Ainsi en médecine , les généticiens adeptes de la nouvelle science des données espèrent pouvoir préciser par des faits d'observations concrets les hypothèses encore largement théoriques faites actuellement concernant le rôle déterminant des gènes et séquences de gènes. Pour prendre un exemple un peu caricatural, on pourra vérifier telle hypothèse relative aux prédispositions génétiques de l'obésité ou du diabète chez un individu donné en compilant les données concernant les achats de celui-ci en produits gras ou sucrés. Inutile de préciser que de telles recherches risqueront de prouver a posteriori ce que l'on voulait a priori démontrer.

Quoiqu'il en soit, l'objectif sera d'abord de collationner avec des méthodes d'intelligence artificielle améliorée les milliards de données brut provenant des sources traditionnelles ou récentes, pages web, recherches effectués à partir des moteurs, signaux émis par de multiples capteurs ou objets intelligents, smartphones, GPS, caméras de surveillance. Il faudra ensuite en tirer de nouveaux faits d'observation et d'expérimentation à partir desquels seront formulées des hypothèses puis des lois. Un nouveau type de « réel », se superposant à celui aujourd'hui connu, deviendra alors matière à exploration théorique pour les nouveaux scientifiques. Chaque science ayant besoin de faits d'observation constamment renouvelés, ce sera sur des faits puisés dans les réseaux numériques que s'appuiera la nouvelle science des données.

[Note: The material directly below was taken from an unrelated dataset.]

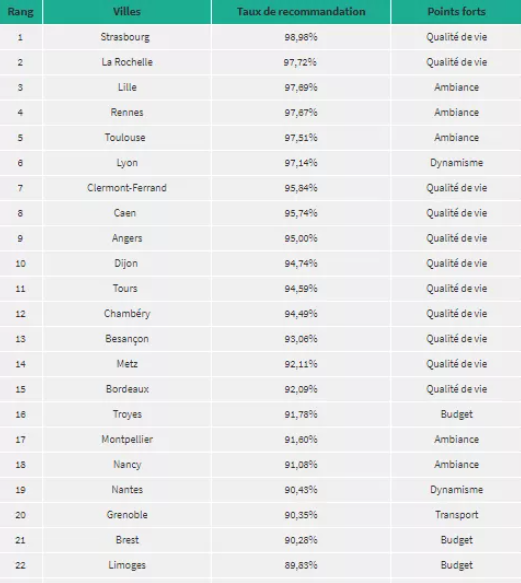Click the Rang column header

coord(20,12)
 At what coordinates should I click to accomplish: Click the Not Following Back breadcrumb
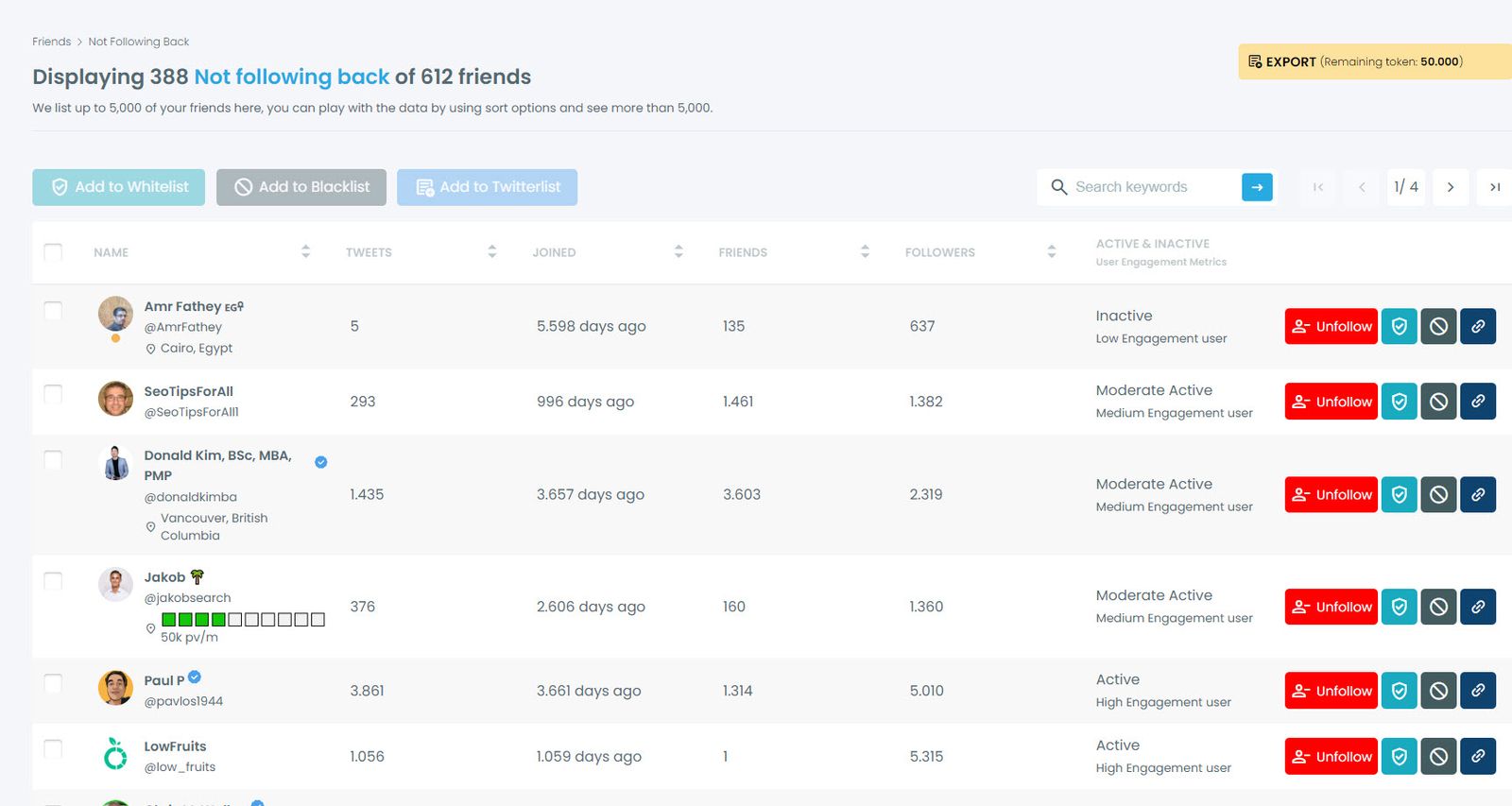[139, 42]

Mais dira-t-on, toute science, pour rester fidèle à son idéal d'universalité, doit être ouverte. Chacun doit pouvoir accéder librement aux faits d'observation et, au delà, à l'entité observée, qu'elle soit naturelle ou pas. Or manifestement, même si les big data sont en principe accessibles à tous, les recueillir et les interpréter nécessite, nous l'avons montré dans d'autres articles, un dispositif mondial organisé piloté quant à ses finalités dernières par des organismes relevant de la défense et de la sécurité. Les tiers n'ont accès qu'à ce que ces organismes décident de diffuser. De plus, ces mêmes organismes sont majoritairement américains. Ils le resteront longtemps, vu les investissements qu'ils ont consentis pour être et demeurer les premiers. Si science des données il doit y avoir, ce sera donc dans l'ensemble une science américaine – ressemblant par bien des aspects à une propagande de guerre. Mais qu'importent diront les alliés de l'Amérique. Cette dernière n'a-t-elle pas depuis des décennies pris le contrôle de la plupart des domaines scientifiques, sans guère susciter de réactions du reste du monde. Ceci pour notre bien, évidemment.

Ajoutons qu'en termes de nouveaux financements et emplois, les perspectives sont considérables. 24 milliards de dollars seront consacrés à ce secteur en 2016, selon une estimation d'IDC. Le McKinsey Global Institute a pour sa part estimé que les Etats-Unis devront avoir besoin vers 2020 de 140 à 190.000 nouveaux experts en techniques analytiques. S'y ajouteront 1.500.000 spécialistes dotés de connaissances approfondies en gestion et exploitation des données. On conçoit que des pays menacés par un sous-emploi chronique, Etats-Unis en premier lieu, considèrent toutes ces perspectives avec le plus grand intérêt. Il est peu probable que des appels à une prudence inspirée par l'éthique y trouvent beaucoup d'échos.